I haven't seen this pdoc yet but I'm worried he'll think I come across as being functional and will accuse me of lying. I don't know maybe I'm just anxious about seeing a new doctor.

He better not accuse you of lying!  Do you have a friend or parent or both to come in with you to back you up, if he does think you are lying?  I hate it when pdocs don't take me seriously and the only way they do is if I have someone to back me up (got to love "seeing is believing," where bringing others in with you can say that they've seen you at your worst (or whatever). 

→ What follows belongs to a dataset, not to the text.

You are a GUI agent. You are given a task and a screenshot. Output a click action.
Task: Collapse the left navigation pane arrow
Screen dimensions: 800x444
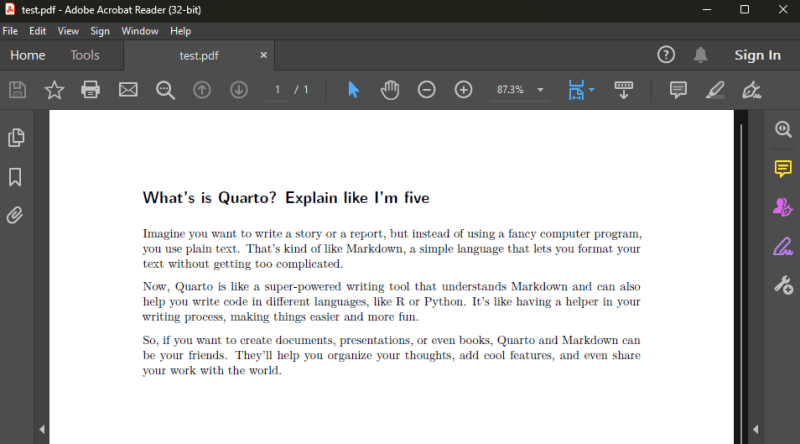42,429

I hope your new pdoc takes what you say at face value.  If you are challenged with proving yourself, ask what you have to do to prove yourself.  Go off meds? or whatever it may be.  It would suck if you had to go off all meds though to prove what you are saying is true.  That would be the worst. 

So I guess my advice is to bring someone with you who knows what you are struggling with and who has been through your worst with you, and can say that they have seen you (a certain way), and that what you are saying is true ... that you aren't functional and are not lying, and that it is the meds that are keeping you where you are right now.  Without the meds, you wouldn't be like you are now, right?  If he accuses you of lying, ask why, and get a solid answer.  Not a BS cop-out answer.

UGH ... what a pain.  It is definitely anxiety-provoking seeing a new pdoc. You aren't alone with that.